Dans l’exemple suivant, les auteurs du rapport mettent ainsi en relation l’usage des ressources de la bibliothèque avec la discipline d’étude des étudiants et comparent cet usage au groupe test des étudiants en sciences sociales.

Illustration
Library usage – Aggregated subject groups

En complément, le conférencier a présenté le projet LAMP – Library Analytics and Metrics project (jiscLAMP) – qu’il faudra surveiller puisqu’il vise à constituer une large base de données statistiques sur les bibliothèques académiques britanniques.
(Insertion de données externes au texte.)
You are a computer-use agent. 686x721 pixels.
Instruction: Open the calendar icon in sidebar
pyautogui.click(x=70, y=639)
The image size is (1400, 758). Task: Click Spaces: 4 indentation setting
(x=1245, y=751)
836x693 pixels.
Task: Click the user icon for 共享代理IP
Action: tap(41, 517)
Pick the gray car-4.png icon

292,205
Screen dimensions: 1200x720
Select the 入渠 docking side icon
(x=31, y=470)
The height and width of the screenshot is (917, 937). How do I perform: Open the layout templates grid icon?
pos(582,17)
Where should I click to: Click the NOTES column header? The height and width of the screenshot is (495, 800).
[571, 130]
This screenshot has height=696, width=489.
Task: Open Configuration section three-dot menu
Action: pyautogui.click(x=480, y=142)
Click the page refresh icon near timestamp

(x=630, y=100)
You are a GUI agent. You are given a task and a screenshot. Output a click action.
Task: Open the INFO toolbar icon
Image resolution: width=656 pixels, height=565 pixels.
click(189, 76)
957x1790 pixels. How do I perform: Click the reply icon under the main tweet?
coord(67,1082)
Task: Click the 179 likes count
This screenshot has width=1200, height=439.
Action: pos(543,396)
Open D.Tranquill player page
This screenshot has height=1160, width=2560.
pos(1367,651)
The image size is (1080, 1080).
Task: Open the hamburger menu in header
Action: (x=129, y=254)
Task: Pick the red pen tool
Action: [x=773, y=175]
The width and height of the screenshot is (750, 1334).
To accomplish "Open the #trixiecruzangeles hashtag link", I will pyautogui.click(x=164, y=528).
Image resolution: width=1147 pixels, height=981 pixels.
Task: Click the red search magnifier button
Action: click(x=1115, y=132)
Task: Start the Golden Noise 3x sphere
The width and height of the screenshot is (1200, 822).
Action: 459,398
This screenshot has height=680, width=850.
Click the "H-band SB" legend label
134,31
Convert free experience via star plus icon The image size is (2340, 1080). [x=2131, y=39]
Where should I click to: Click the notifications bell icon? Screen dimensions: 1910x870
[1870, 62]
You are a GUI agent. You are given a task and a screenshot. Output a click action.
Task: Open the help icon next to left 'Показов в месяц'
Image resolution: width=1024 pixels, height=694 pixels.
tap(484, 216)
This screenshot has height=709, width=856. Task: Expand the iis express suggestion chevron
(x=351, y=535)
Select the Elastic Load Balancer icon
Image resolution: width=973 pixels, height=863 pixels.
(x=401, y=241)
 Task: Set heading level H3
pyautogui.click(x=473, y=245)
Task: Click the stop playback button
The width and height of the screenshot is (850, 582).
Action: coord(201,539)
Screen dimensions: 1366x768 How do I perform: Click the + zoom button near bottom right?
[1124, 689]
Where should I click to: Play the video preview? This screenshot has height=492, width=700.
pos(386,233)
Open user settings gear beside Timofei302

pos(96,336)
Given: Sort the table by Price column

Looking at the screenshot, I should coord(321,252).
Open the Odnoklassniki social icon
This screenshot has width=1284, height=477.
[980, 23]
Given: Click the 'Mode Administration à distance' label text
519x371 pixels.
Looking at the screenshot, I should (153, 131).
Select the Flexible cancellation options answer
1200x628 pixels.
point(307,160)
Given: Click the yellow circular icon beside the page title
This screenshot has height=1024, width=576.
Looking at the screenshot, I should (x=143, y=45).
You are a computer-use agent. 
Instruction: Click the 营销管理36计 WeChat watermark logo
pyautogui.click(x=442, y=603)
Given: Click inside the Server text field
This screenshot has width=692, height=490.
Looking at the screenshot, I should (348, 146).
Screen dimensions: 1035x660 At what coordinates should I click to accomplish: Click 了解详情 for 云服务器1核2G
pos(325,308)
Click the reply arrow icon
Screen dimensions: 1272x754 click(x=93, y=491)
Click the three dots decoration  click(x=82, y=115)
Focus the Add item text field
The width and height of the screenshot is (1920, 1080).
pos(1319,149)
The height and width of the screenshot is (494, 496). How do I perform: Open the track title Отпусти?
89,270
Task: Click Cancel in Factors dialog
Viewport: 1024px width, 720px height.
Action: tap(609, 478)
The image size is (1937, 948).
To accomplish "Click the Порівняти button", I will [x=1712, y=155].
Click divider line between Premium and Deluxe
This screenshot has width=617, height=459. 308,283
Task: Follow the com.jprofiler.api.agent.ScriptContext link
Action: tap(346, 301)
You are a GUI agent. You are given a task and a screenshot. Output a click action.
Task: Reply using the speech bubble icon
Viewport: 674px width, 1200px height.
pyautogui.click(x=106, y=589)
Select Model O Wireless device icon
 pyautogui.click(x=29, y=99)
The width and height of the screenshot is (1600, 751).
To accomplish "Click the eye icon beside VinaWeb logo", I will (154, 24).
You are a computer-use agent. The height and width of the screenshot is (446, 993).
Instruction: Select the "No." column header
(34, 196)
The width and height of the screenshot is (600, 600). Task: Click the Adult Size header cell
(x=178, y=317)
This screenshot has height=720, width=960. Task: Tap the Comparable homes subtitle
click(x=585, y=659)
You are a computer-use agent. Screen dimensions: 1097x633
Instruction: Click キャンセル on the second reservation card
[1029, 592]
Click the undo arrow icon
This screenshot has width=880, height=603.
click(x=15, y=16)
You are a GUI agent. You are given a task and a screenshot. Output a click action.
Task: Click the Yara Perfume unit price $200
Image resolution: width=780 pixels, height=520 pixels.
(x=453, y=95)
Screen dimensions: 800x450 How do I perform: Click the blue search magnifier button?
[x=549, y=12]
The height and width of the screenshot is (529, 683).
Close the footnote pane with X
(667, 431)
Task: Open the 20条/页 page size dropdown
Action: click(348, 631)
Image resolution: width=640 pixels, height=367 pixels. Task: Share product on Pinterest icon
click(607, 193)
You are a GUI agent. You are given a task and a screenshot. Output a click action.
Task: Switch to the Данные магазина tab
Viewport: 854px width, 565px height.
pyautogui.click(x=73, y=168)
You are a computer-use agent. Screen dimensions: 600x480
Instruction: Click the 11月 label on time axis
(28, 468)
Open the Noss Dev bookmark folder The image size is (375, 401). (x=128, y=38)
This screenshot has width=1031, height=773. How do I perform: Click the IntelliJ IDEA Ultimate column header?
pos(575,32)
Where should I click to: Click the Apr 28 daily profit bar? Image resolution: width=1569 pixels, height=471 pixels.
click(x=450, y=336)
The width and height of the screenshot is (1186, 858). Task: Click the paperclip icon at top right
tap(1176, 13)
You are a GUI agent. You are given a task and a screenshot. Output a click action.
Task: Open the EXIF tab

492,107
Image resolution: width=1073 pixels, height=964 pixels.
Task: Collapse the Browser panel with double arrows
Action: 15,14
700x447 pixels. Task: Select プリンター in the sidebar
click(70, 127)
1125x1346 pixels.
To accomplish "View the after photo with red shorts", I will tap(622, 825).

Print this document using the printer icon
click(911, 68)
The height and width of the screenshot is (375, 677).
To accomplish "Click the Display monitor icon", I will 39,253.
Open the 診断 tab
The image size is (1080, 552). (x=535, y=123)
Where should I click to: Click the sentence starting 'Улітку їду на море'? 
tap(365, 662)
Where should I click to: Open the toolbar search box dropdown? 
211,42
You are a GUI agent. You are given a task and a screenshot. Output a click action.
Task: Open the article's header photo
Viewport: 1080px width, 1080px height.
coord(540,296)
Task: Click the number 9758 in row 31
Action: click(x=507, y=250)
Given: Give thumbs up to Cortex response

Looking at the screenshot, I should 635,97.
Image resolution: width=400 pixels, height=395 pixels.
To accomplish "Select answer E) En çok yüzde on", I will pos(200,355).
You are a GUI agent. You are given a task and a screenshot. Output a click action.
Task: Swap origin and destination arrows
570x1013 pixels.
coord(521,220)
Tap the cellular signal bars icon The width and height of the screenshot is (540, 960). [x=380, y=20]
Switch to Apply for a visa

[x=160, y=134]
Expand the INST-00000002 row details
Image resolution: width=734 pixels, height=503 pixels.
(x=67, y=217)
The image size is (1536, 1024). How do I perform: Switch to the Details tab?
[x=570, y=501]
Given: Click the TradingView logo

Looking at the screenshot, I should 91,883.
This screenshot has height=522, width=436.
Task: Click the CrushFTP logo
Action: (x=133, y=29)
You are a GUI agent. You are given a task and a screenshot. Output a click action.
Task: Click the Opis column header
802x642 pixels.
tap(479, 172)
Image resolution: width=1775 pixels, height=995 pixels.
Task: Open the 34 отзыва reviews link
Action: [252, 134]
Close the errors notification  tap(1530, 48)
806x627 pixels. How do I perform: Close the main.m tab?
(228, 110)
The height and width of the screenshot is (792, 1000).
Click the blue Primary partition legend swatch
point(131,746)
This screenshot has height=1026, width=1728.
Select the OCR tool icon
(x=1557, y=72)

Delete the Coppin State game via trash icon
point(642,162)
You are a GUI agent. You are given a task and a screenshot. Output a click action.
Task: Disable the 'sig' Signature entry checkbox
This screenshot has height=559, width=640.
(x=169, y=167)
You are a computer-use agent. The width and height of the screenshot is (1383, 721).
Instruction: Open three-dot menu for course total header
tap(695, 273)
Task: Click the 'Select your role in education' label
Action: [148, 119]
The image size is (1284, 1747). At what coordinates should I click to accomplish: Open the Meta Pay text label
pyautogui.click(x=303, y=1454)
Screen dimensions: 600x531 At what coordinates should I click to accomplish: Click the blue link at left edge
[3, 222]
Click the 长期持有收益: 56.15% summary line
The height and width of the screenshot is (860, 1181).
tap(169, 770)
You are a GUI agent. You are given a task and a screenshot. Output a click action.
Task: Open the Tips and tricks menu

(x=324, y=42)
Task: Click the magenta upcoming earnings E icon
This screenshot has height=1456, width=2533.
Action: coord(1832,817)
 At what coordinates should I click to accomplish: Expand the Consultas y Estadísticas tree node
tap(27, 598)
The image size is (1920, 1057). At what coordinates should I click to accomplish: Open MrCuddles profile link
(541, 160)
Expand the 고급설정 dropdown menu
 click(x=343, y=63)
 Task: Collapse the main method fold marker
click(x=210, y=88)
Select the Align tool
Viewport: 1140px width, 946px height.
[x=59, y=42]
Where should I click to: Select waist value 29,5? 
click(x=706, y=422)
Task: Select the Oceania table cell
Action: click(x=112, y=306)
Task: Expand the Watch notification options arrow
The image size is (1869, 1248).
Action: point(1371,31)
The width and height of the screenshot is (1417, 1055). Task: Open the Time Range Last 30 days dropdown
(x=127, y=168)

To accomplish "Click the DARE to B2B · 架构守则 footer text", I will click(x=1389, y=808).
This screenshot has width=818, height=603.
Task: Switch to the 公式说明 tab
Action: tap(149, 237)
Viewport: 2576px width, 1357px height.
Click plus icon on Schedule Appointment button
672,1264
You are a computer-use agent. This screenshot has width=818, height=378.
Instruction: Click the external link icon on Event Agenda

La conclusion de la journée a été confiée à Christian Jacob, directeur de recherche au CNRS, membre du conseil scientifique de la BNUS et directeur de la publication des Lieux de savoir. Se pose, selon lui, la question plus large de la valeur des savoirs et des choses immatérielles de l’esprit. Retraçant l’histoire ancienne du livre, des bibliothèques, et du savoir qui y est déposé, Christian Jacob nous rappelle que la bibliothèque est à la fois un bien matériel, et un lieu partagé par des personnes qui ne font que passer, une collection d’entités matérielles dont la valeur naît aussi du choix de leur assortiment et de leur classement, c’est un lien entre des auteurs, des époques, des lecteurs et des bibliothécaires, un lieu qui crée du lien, change la vie, agit sur le bonheur individuel et collectif ! Une « fabrique », si l’on veut prendre au mot la notion de valeur, un « lieu de production » peuplé de multitudes de voix et de rencontres.

Les facettes des valeurs que l’on pourrait trouver aux bibliothèques sont nombreuses. Évoquer ce kaléidoscope révèle comme il est ambitieux et difficile de mettre tout cela en équations. Le faire pourtant, comme une concession à l’époque contemporaine, pourra aider à un meilleur usage de l’argent public et permettra peut-être de garantir quelques années encore la préservation de ces lieux uniques qui, au-delà des indicateurs de performance, restent avant tout des lieux propices à la digression et à la sérendipidité, à l’inattendu et au « braconnage ».